TASK: Pull out each line of the material below that contains the word "computer", and copy those lines unchanged.

STORED ROWS:
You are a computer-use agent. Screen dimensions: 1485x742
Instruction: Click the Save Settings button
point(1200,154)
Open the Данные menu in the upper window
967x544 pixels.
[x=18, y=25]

SOLUTION TO THIS TASK:
You are a computer-use agent. Screen dimensions: 1485x742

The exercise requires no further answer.